🤖 AI Summary
Addressing the absence of a unique “ground-truth” annotation for rhythm guitar transcription in multi-track music, this paper proposes a three-stage automatic transcription framework: (1) guitar source separation to approximate the guitar stem; (2) precise pluck onset detection using the pre-trained audio foundation model MERT; and (3) mapping of pluck sequences onto an expert-constructed, human-readable rhythmic dictionary to generate structured rhythmic notation—including barlines and time signatures. Key contributions include: (1) the first guitar rhythm dataset featuring expert annotations and extensive real-world recordings; (2) a rhythm decoding method jointly optimized for human readability and metrical structure awareness; and (3) a dedicated evaluation metric suite for rhythm sequences. Ablation studies and error analysis demonstrate high accuracy and robustness in polyphonic scenarios.
📝 Abstract
Whereas chord transcription has received considerable attention during the past couple of decades, far less work has been devoted to transcribing and encoding the rhythmic patterns that occur in a song.

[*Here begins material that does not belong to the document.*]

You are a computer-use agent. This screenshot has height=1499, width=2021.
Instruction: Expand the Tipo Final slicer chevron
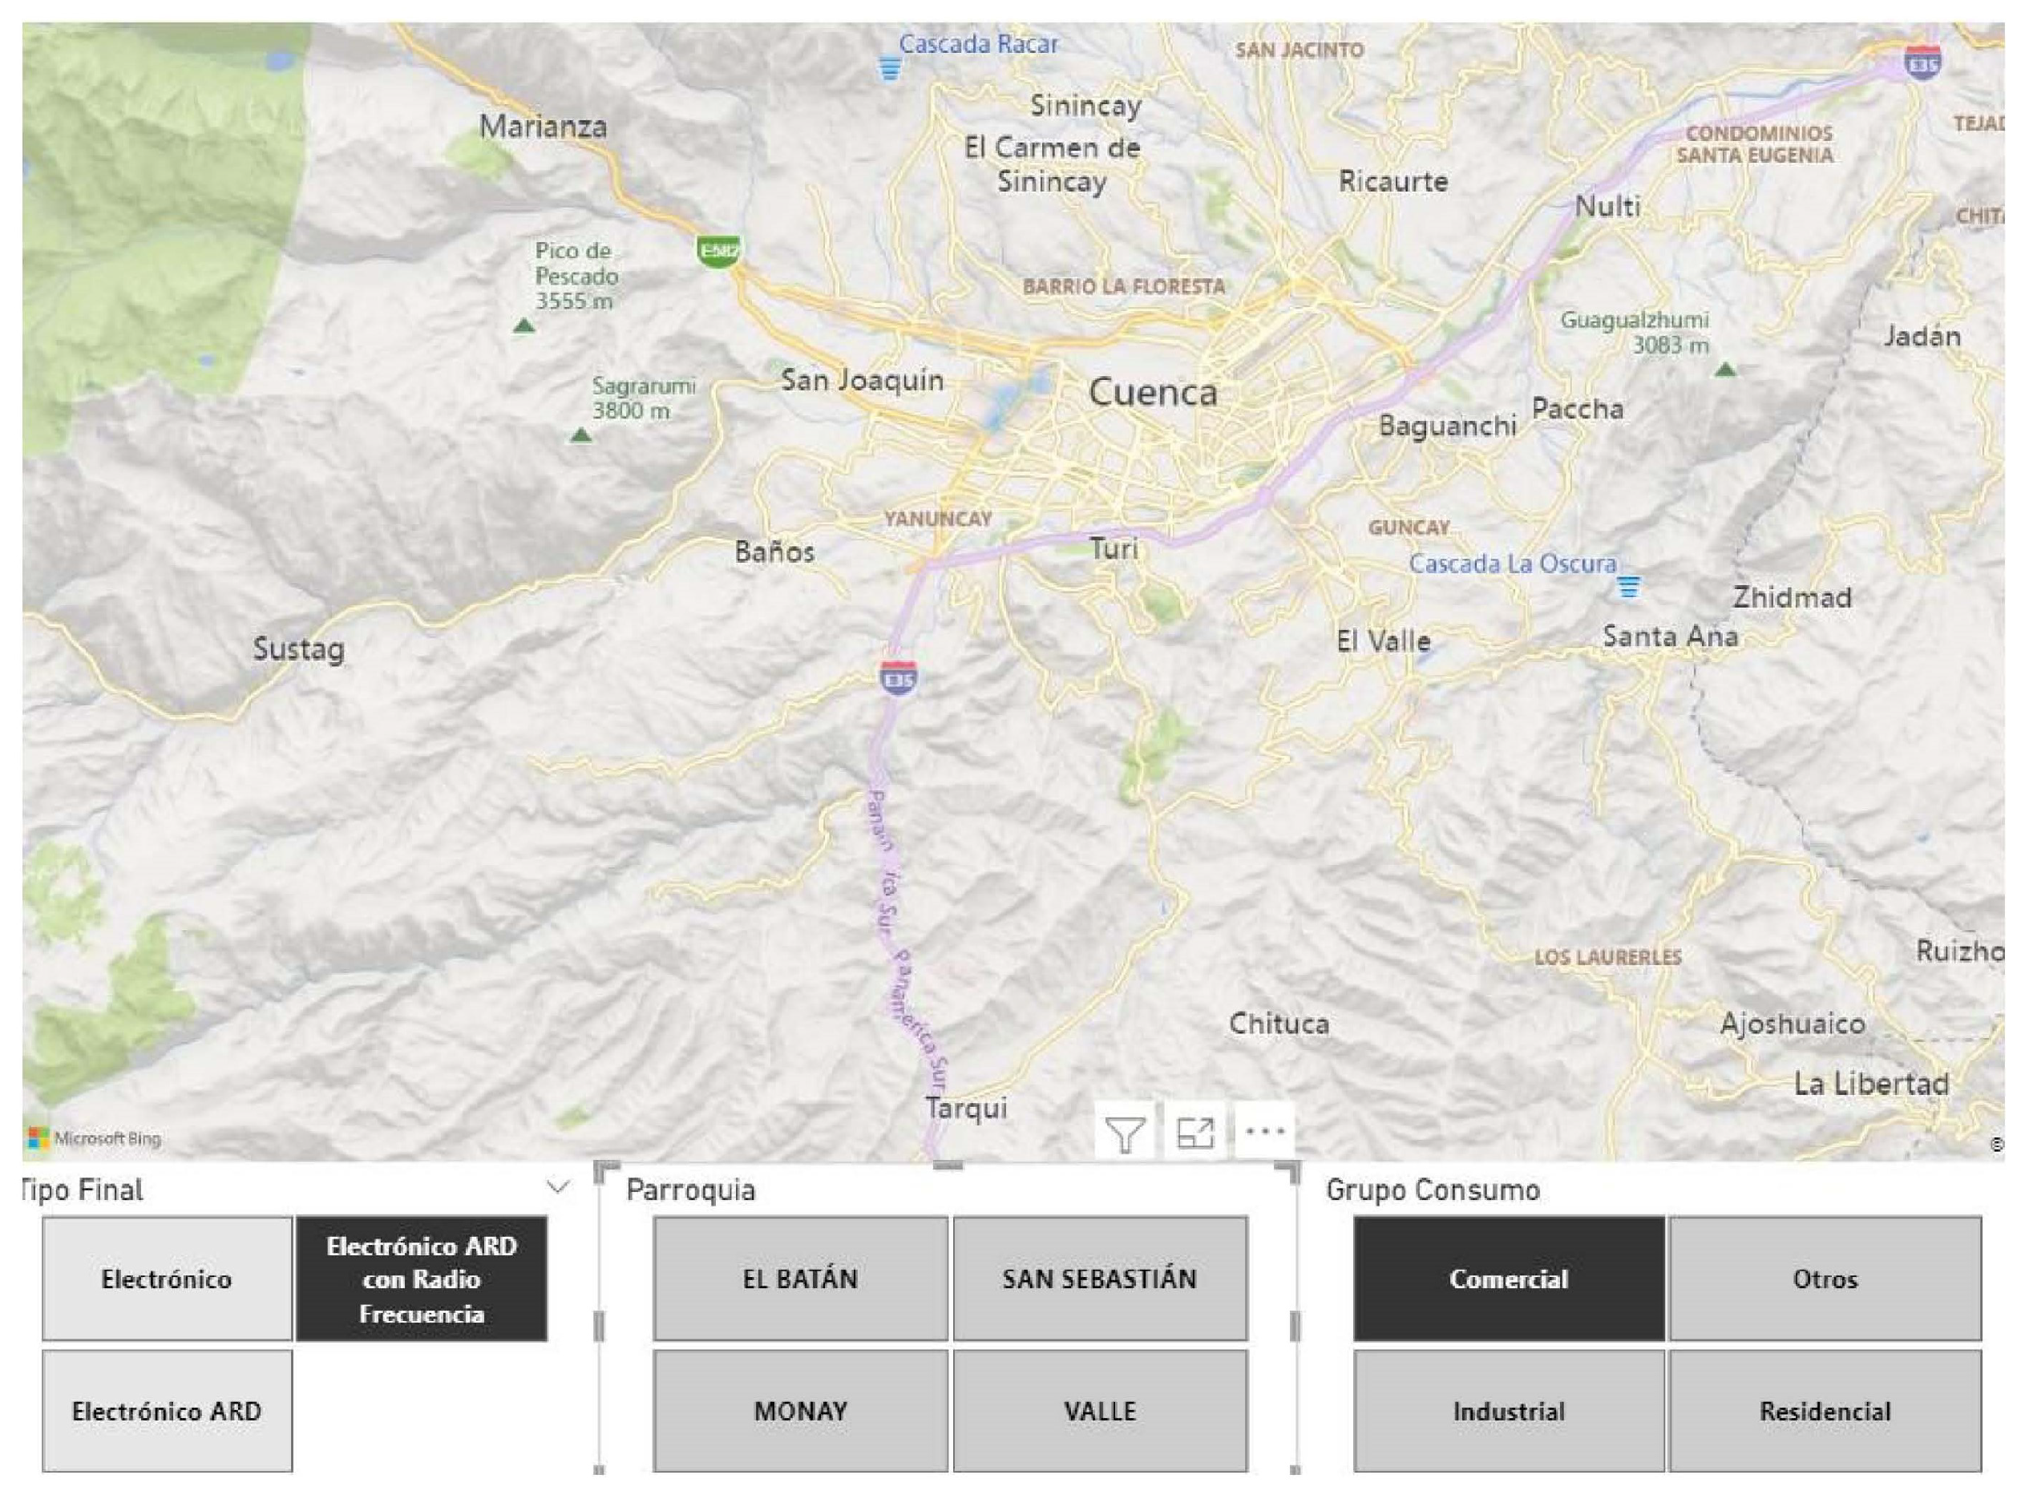click(559, 1187)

The topic is especially relevant for instruments such as the rhythm guitar, which is typically played by strumming rhythmic patterns that repeat and vary over time. However, in many cases one cannot objectively define a single "right" rhythmic pattern for a given song section. To create a dataset with well-defined ground-truth labels, we asked expert musicians to transcribe the rhythmic patterns in 410 popular songs and record cover versions where the guitar tracks followed those transcriptions. To transcribe the strums and their corresponding rhythmic patterns, we propose a three-step framework. Firstly, we perform approximate stem separation to extract the guitar part from the polyphonic mixture. Secondly, we detect individual strums within the separated guitar audio, using a pre-trained foundation model (MERT) as a backbone. Finally, we carry out a pattern-decoding process in which the transcribed sequence of guitar strums is represented by patterns drawn from an expert-curated vocabulary. We show that it is possible to transcribe the rhythmic patterns of the guitar track in polyphonic music with quite high accuracy, producing a representation that is human-readable and includes automatically detected bar lines and time signature markers. We perform ablation studies and error analysis and propose a set of evaluation metrics to assess the accuracy and readability of the predicted rhythmic pattern sequence.